Oct. 19, 2021

Building 96, Room 001


Speaker: Roman Vainshtein

Title: Representation of Datasets and Machine Learning Pipelines for Metalearning and AutoML Optimization 


The construction of complex empirical machine learning models is largely a manual process, requiring a team of data scientists and experts in the subject matter. The opportunity exists to build models to speed up scientific discovery, enhance corporate's intelligence, improve logistics and workforce management, etc., but capitalizing on this opportunity is fundamentally limited by the availability of data scientists. The widespread use of machine learning algorithms and the high level of expertise required to utilize them have fueled the demand for solutions that can be used by non-experts. There is a clear need for automated model discovery systems that enable users with subject matter expertise, but no data science background, to create empirical models of real and complex processes. One of the challenges of automated machine learning applications is the automatic selection of a machine learning pipeline and model for a given problem.

The main objective of our research is to develop a novel and resource-efficient approach for machine learning model/pipeline selection. To achieve this objective, our approach combines several sources of information: meta-features extracted from the data itself, word-embedding features extracted from a large corpus of academic publications, graphical dataset representation (and analysis), and information (meta-features) regarding the candidate pipeline solutions.

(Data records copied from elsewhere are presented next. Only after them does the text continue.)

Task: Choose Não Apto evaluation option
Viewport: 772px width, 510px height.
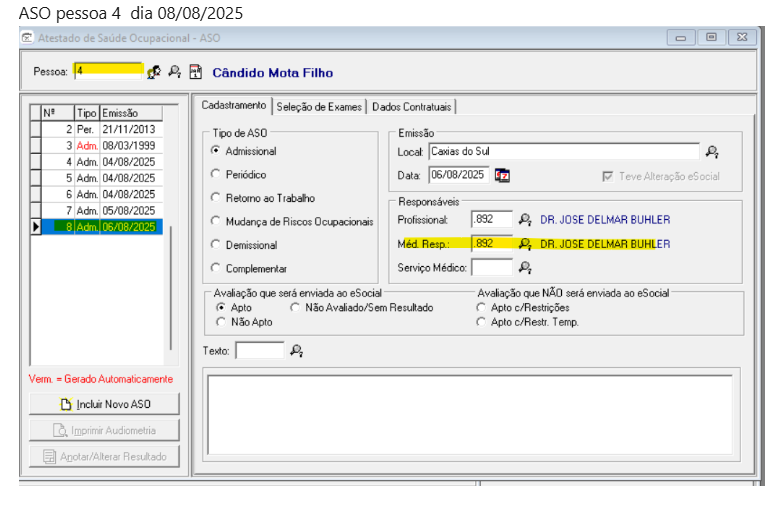Action: point(221,322)
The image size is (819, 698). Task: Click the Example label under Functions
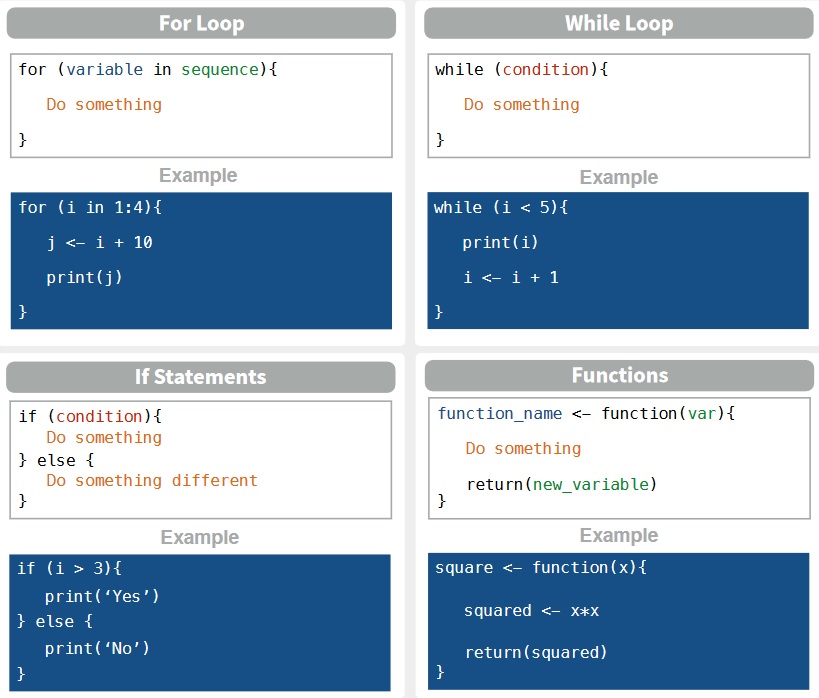(618, 536)
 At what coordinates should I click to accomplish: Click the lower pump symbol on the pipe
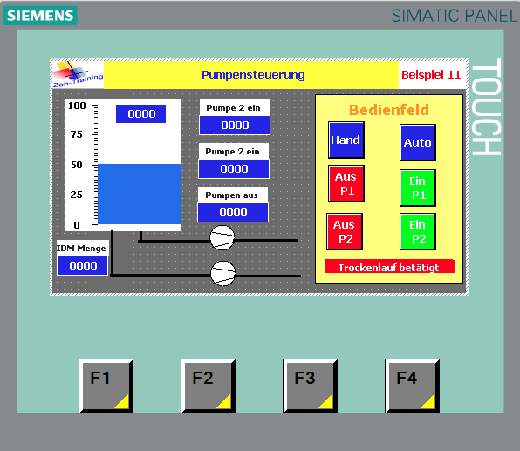coord(223,273)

In our experiments we demonstrated the effectiveness of our proposed approach on a large number of datasets. Extensive evaluation on hundreds of datasets, both in regression and classification tasks, shows that our approach either outperforms or is comparable to popular top-performing, computationally heavy approaches.

Roman Vainshtein.jpg


Roman Vainshteinis a doctoral student in the department of Software and Information Systems Engineering, at Ben-Gurion University of the Negev(BGU), Beer-Sheva, Israel. Studying under the supervision of Prof. Bracha Shapira and Prof. Lior Rokach. Roman received his B.Sc., M.Sc. degrees in Software and Information Systems Engineering from BGU. His research interests include various topics from machine learning and automated machine learning (AutoML). The main topic of his PhD research is AutoML and meta-learning. The objective of the research is to develop novel and resource efficient approaches for machine learning model/pipeline generation or selection.